Open In App

What is Obfuscation?

Last Updated : 30 Jun, 2020
Improve
Improve
Like Article
Like
Save
Share
Report

Obfuscation is a well-known term in software engineering. It is the concealment of written code purposefully by the programmer. It is mainly done for the purposes of security by making it obscure to avoid tampering, hide implicit values or conceal the logic used. One can obfuscate code with the help of language-specific deobfuscators that convert into meaningful code.

For example:

  • Below is an obfuscated C code:




    int i;main(){for(i=0;i["]<i;++i){--i;}"];
    read('-'-'-',i+++"hell\
    o,world!\n",'/'/'/'));}read(j,i,p){
    write(j/p+p,i---j,i/i);} 

    
    

  • Here is the deobfuscated version which a person can understand.




    int i;
      
    void write_char(char ch)
    {
        printf("%c", ch);
    }
      
    int main()
    {
        for (i = 0; i < 15; i++) {
            write_char("hello, world!\n"[i]);
        }
        return 0;
    }

    
    

How to obfuscate code in apps?
To understand obfuscation, we need to know how Android and Java implement this in-app formation. There are two ways to obfuscate code in apps:

  1. Shrinking: It helps detect and safely remove unused classes, fields, methods, and attributes from the app’s release build.
  2. Optimization: It helps in inspecting and rewriting the code to reduce its size. For example, if an optimizer detects an if-else statement in which the else {} statement is never used, the code for the else statement is removed. Examples of code shrinkers and optimizers are ProGuard for both Java and Android and R8 for Android.

How to determine quality of an obfuscation method?
The quality of an obfuscation method is determined by the combination of its potency, resilience, stealth and cost.

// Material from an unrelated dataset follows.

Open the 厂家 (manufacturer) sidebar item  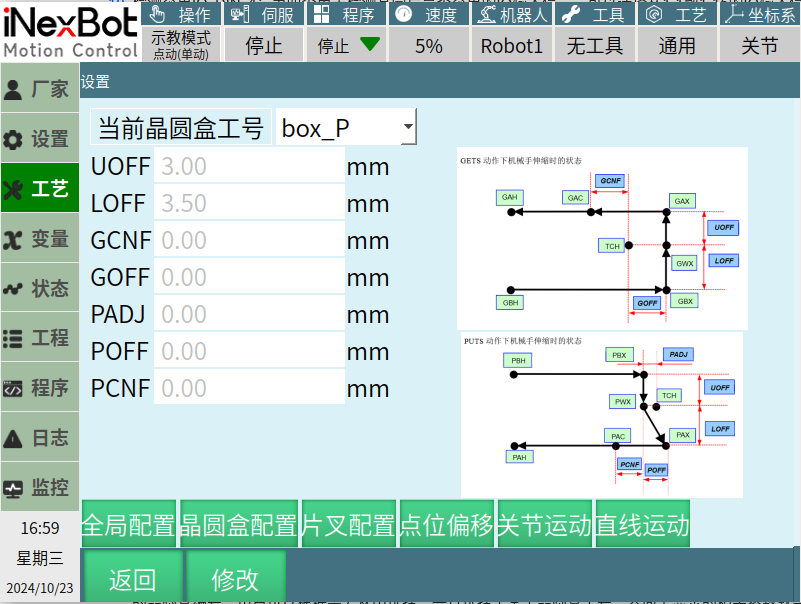39,89
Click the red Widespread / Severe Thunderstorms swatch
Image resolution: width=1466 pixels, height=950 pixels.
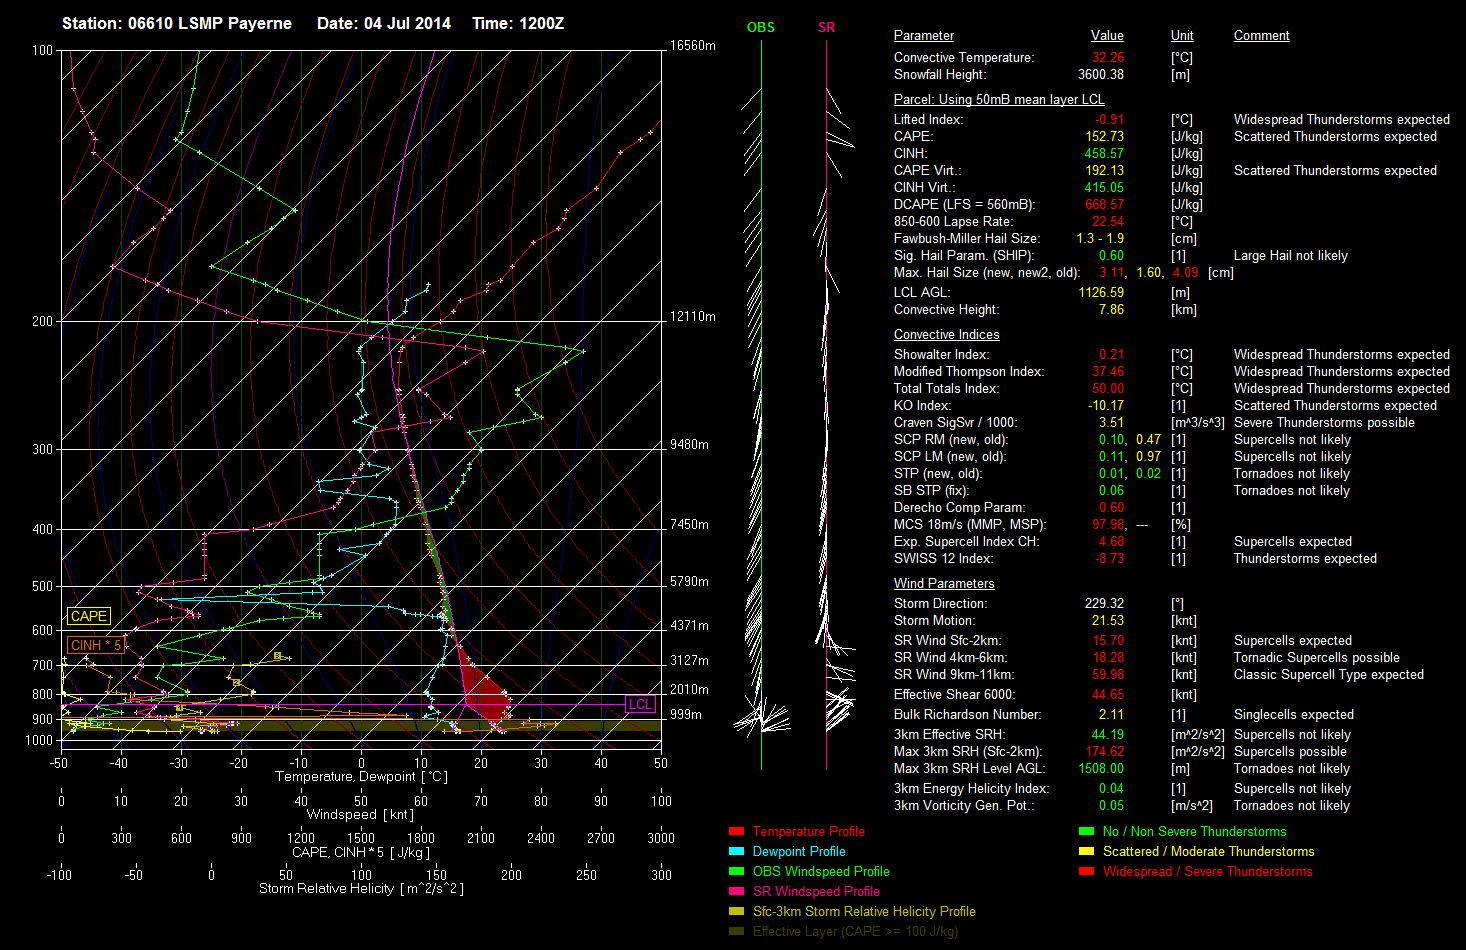coord(1086,871)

  1. Stealth: It is necessary to hide the flow of control of a program.
  2. Cost: Cost-effectiveness is necessary so that an obfuscation technique can be applied on a large scale over several similar applications.
  3. Potency: Potency defines to what degree the transformed code is more obscure than the original. Software complexity metrics define various complexity measures for software, such as the number of predicates it contains, depth of its inheritance tree, nesting levels, etc. While the goal of good software design is to minimize complexity based on these parameters, the goal of obfuscation is to maximize it.
  4. Resilience: Resilience defines how well the transformed code can resist automated deobfuscation attacks. It is a combination of the programmer effort to create a deobfuscator and the time and space required by the deobfuscator. The highest degree of resilience is a one-way transformation that cannot be undone by a deobfuscator. An example is when the obfuscation removes information such as source code formatting.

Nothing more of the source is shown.